**WHAT THIS TASK INVOLVES**
Each line of the records below that holds "computer" should be returned.

**Collected data**
<<<<

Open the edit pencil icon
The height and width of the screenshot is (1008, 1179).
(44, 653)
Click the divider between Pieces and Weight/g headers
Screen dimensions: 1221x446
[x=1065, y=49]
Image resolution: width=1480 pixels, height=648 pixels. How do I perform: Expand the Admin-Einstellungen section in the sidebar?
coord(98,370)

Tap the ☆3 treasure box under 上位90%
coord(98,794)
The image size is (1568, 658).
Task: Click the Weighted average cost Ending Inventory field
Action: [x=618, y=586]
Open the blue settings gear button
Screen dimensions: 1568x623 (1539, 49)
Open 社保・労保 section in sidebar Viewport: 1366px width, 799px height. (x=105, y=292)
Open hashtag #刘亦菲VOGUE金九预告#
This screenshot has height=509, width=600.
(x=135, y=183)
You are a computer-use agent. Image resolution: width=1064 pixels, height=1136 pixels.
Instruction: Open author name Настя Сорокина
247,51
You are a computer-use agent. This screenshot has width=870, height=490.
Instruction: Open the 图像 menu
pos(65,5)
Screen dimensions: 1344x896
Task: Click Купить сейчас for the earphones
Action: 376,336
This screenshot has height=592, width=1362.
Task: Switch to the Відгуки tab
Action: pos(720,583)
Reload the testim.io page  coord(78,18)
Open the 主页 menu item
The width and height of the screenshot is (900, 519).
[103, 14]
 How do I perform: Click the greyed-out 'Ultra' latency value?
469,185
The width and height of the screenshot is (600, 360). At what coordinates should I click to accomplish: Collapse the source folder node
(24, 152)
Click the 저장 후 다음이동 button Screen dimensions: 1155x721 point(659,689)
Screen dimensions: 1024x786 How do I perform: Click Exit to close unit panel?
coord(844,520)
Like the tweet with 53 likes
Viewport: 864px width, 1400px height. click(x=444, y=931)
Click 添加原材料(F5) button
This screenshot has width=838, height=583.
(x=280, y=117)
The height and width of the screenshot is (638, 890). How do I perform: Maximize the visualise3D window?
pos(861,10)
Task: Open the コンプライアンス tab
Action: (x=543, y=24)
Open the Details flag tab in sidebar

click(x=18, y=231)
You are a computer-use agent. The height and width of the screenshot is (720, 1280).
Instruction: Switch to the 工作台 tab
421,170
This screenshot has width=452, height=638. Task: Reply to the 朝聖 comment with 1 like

>>>>

**RESULT**
You are a computer-use agent. Image resolution: width=1064 pixels, height=1136 pixels.
You are a computer-use agent. This screenshot has width=870, height=490.
You are a computer-use agent. The height and width of the screenshot is (720, 1280).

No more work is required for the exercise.